Beginning at the line with "Task: Equip the CZ75-龙映钟山 with 装备 button" in the records below, return each line up to and including the last, exactly as it stands, but not the pictures.

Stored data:
'''
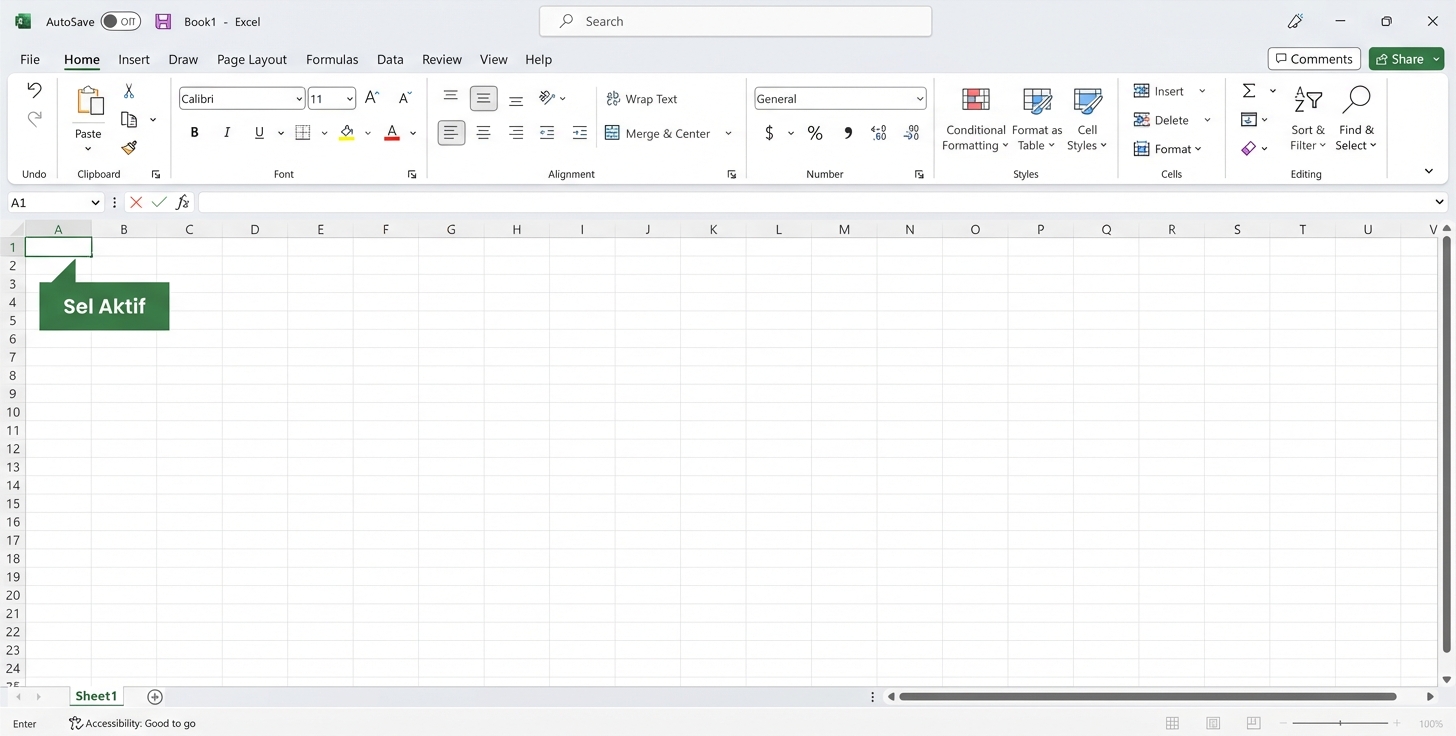The image size is (1456, 736).
Task: Apply italic formatting
Action: (226, 132)
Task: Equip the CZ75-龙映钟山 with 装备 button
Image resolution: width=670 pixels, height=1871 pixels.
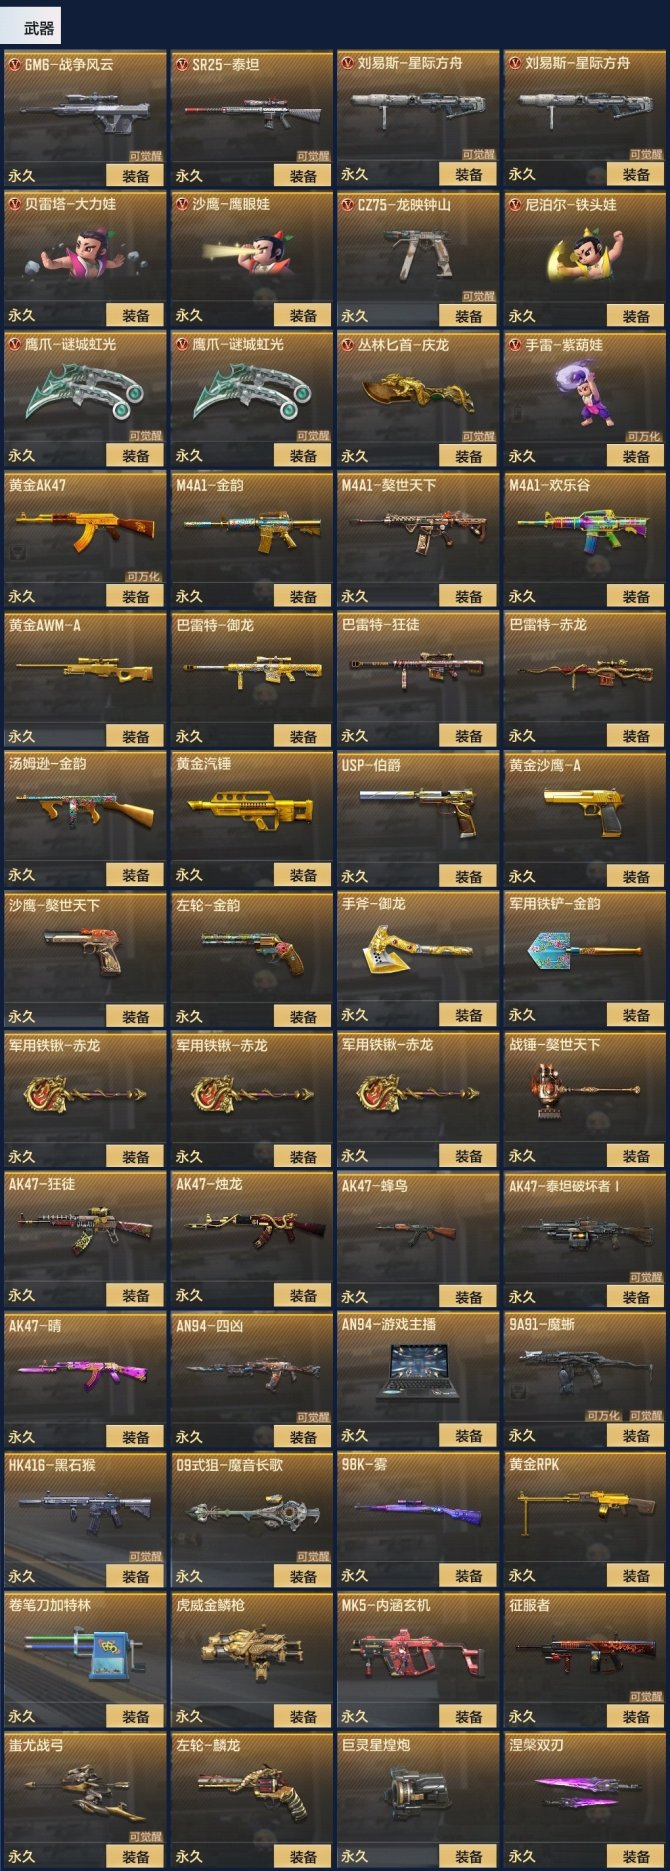Action: coord(469,316)
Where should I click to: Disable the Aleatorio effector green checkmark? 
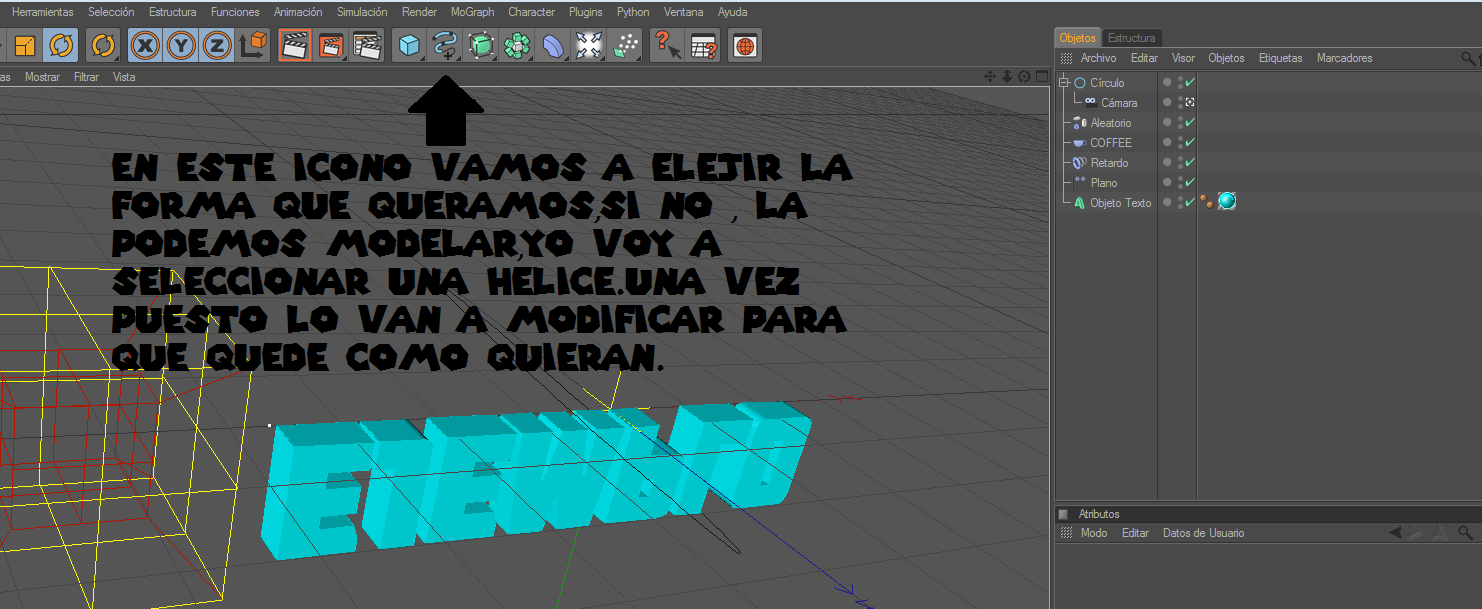tap(1190, 123)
'''
Response below:
Task: Equip the CZ75-龙映钟山 with 装备 button
Image resolution: width=670 pixels, height=1871 pixels.
Action: coord(469,316)
Where should I click to: Disable the Aleatorio effector green checkmark? 
tap(1190, 123)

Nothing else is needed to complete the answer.